We are pretending that Bali has automatic garbage collection just like Java.  Unfortunately, the SaM Simulator does not actually have automatic garbage collection, so a typical program will leave stuff on the heap. The SaM Simulator helpfully warns you that "Your program leaks memory".  You can ignore this warning.

Symbol Tables

Recall that, for a function, once your compiler has finished generating the code for a function, you no longer need to keep track of that function's local variables.  This is because the function's local variables are inaccessible outside the function.  

Classes work differently.  Each class needs its own (typically small) symbol table indicating the fields and methods of the class. In you compiler, a class's symbol table must be available wherever an instance of that class might be used. This symbol table is used to determine the correct code to generate for constructs such as myInstance.value and myInstance.resetValue().

Error Handling

The only change from Part 3 is that your compiler-generated code must respond reasonably to certain runtime errors (see below). Of course, there are also additional kinds of syntax and semantic errors that can occur because we are using a larger subset of Bali. 

For Part 4, you are responsible for handling 2 kinds of runtime errors: (1) array index out of bounds and (2) null pointer "exception".  There is no way to recover from these errors, but you need to make sure that when such an error occurs, your compiler-generated code responds correctly. For both errors, your compiler-generated code should clear the Stack, place an error code as the only item on the Stack, and then STOP.  We'll use error code -1 to indicate array index out of bounds and error code -2 to indicate an attempt to use a null pointer.

Syntax errors and semantic errors should be handled as in Part 3. We supply the same exception classes for your use; these are unchanged from Part 3.

Packages

As in Part 3, we encourage you to organize your compile project into appropriate packages.  You are welcome to use the bali package and you may want to consider creating subpackages.

Provided Files

These files are unchanged from Part 3.

These provided files should not be changed.  The exception is BaliCompiler.java; it is expected that you will replace this file with your own version.

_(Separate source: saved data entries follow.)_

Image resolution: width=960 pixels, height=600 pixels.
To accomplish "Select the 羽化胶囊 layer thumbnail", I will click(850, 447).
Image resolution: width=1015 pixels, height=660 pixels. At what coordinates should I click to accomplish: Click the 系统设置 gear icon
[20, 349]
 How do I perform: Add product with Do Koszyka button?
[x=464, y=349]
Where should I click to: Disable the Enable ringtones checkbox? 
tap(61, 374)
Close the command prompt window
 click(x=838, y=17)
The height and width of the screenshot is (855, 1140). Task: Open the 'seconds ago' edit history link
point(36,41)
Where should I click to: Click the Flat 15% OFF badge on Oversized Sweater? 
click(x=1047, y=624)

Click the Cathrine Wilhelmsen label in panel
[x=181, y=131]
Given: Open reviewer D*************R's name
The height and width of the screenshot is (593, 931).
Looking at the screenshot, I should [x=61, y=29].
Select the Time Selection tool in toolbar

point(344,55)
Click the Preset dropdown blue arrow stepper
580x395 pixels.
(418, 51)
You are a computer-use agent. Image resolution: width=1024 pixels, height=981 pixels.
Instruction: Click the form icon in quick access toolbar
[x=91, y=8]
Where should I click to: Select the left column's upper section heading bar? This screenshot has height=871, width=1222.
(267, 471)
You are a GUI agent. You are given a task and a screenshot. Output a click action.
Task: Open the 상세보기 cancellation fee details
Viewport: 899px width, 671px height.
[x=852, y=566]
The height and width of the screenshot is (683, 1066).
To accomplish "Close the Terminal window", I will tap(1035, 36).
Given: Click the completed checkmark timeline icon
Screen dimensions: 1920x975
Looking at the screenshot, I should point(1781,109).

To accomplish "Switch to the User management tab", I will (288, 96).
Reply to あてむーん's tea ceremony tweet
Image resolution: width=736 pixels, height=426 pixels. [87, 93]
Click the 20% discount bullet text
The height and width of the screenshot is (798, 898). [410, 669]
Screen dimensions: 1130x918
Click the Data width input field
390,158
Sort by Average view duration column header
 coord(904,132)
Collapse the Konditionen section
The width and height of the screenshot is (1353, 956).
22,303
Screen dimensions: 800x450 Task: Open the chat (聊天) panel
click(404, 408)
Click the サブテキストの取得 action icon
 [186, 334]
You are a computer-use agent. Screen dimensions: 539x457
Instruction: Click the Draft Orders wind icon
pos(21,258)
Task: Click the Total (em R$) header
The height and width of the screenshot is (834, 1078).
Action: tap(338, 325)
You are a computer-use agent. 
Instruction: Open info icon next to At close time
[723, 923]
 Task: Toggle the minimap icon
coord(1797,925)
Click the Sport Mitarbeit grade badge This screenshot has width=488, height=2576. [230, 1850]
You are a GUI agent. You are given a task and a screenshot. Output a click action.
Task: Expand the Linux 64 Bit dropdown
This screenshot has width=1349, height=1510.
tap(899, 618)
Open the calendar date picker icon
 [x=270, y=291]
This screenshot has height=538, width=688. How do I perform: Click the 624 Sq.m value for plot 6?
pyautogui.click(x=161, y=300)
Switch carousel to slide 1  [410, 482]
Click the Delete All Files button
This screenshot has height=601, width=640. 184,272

Your Tasks: Bali Part 4 Compiler

Write a Bali compiler that translates Bali code (satisfying the Bali Specs for Part 4) into valid sam-code. You may use any of the sam-code instructions; these are summarized on the SaM Simulator page

Bonus Work

Warning: Do not spend time on the bonus work unless your compiler already performs as required for Part 4.

The complete Bali Specifications are available on the Bali page. This includes features that we have not asked you to implement such as multidimensional arrays and single inheritance.  For the bonus work, it is up to you to convince the CS212 staff that your compiler does what you claim it does. This means that, for bonus credit, you must provide sample Bali programs that exhibit your bonus work, and a complete description of what kinds of programs your compiler can handle.

Multidimensional Arrays (up to 10 bonus points)

These work more-or-less like Java's multidimensional arrays.

Inheritance (up to 20 bonus points)

Syntax for single inheritance and for upcasting and downcasting is included in the Bali Specifications.

Heap Clean-Up (up to 10 bonus points)

Free all heap allocations as your compiled code reaches the end of its execution, thus avoiding the warning message, "Your program leaks memory".  You'll need to somehow keep track of each allocation on the heap as it occurs and you'll need to use the sam-code instruction FREE.